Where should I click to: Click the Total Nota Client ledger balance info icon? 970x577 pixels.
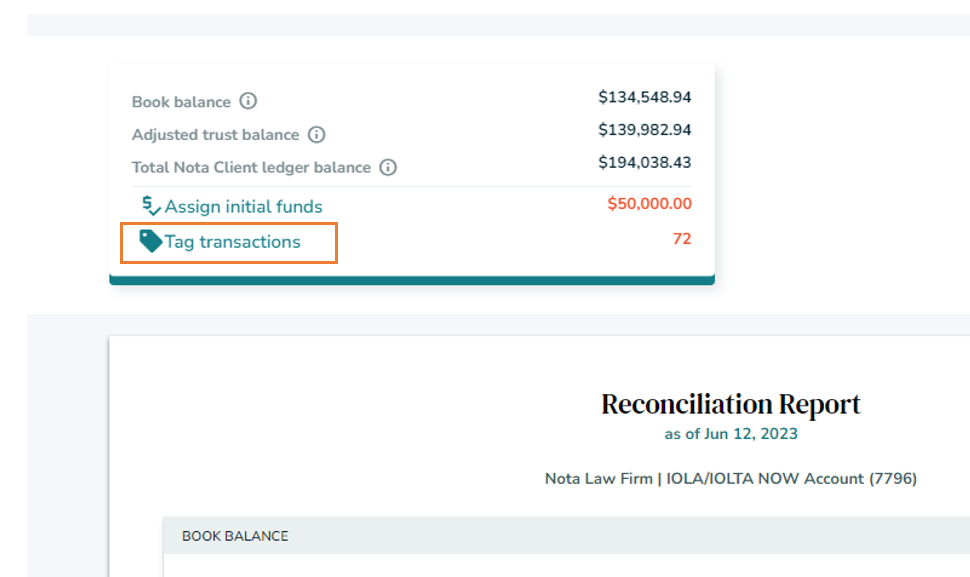pos(387,167)
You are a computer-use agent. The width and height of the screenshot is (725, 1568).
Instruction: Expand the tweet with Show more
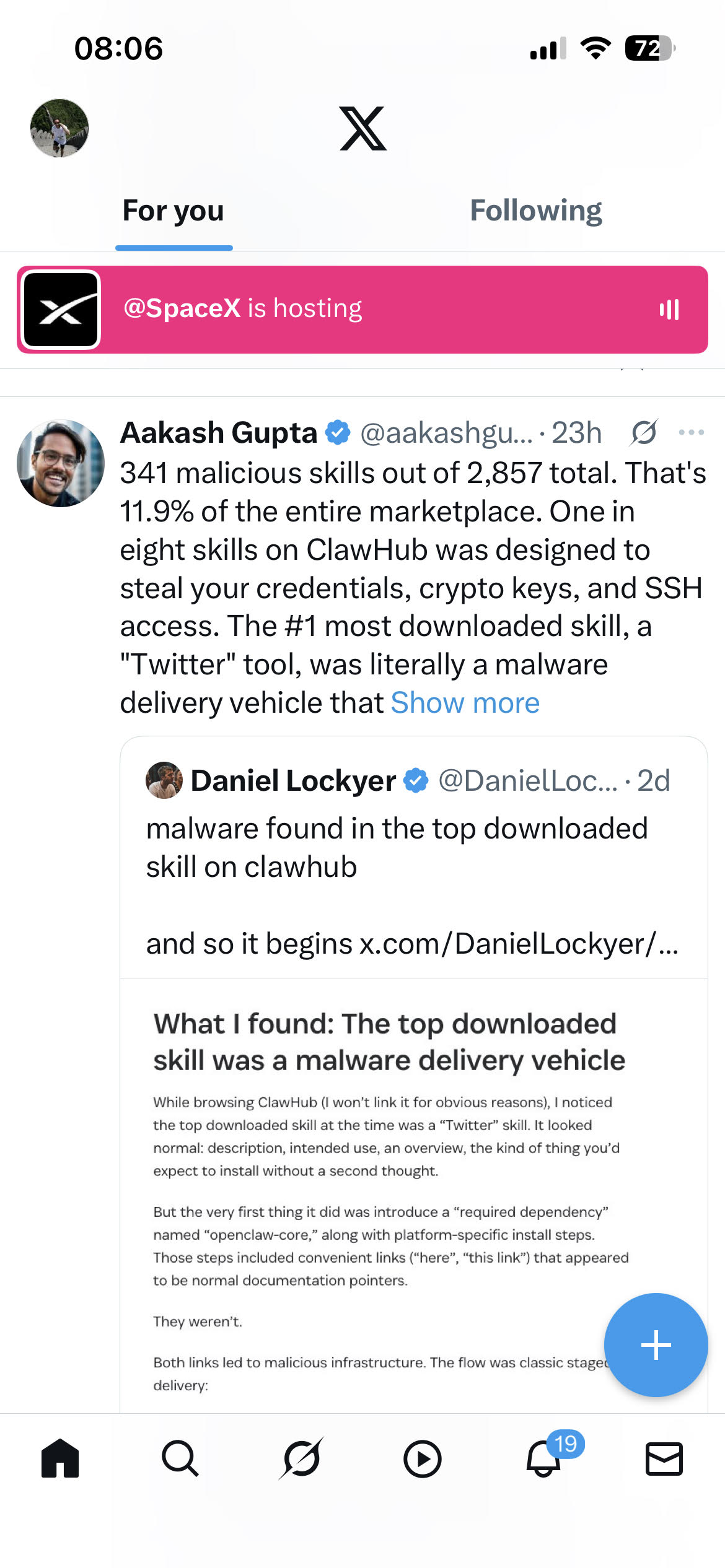465,702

Exercise:
Print the lines from the line containing "You are a computer-use" through the last line of the listing, exactly as they stand, and leave any pictures out.

Answer below:
You are a computer-use agent. The width and height of the screenshot is (725, 1568).
Instruction: Expand the tweet with Show more
465,702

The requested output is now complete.